## REQUIRED WORK
Copy only the lines from the one containing "Where should I" through the final line of the records below, exactly as written, with no pictures.

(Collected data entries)
◆ ◆ ◆
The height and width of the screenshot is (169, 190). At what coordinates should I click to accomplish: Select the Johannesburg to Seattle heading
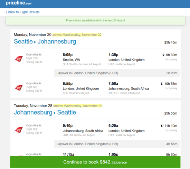(x=45, y=113)
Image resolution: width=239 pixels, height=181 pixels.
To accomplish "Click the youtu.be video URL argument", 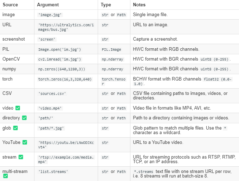I will point(66,145).
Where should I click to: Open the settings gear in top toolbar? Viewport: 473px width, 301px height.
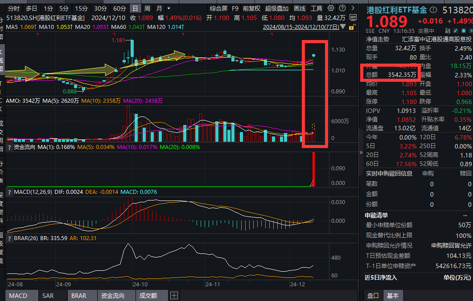[x=330, y=8]
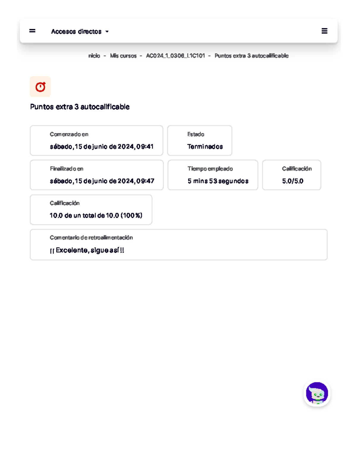Select the 5.0/5.0 Calificación card
This screenshot has width=357, height=462.
coord(292,175)
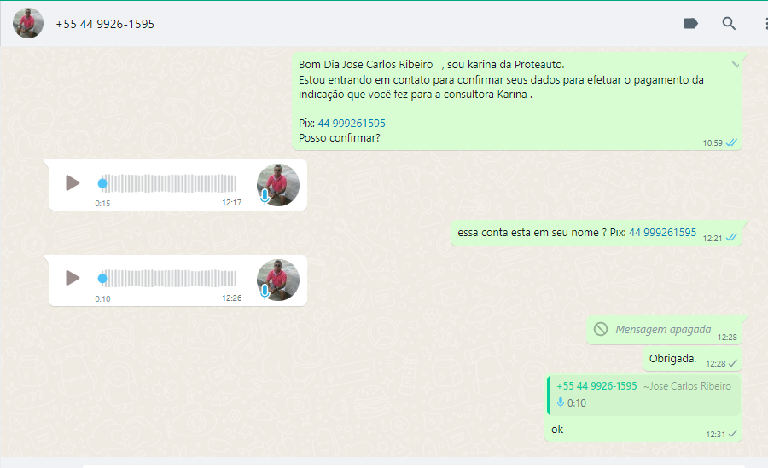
◆ ◆ ◆
## RESULT OF THIS TASK
Where should I click to: Open the settings gear in top toolbar? Viewport: 473px width, 301px height.
[x=330, y=8]
Select the 5.0/5.0 Calificación card
This screenshot has width=357, height=462.
coord(292,175)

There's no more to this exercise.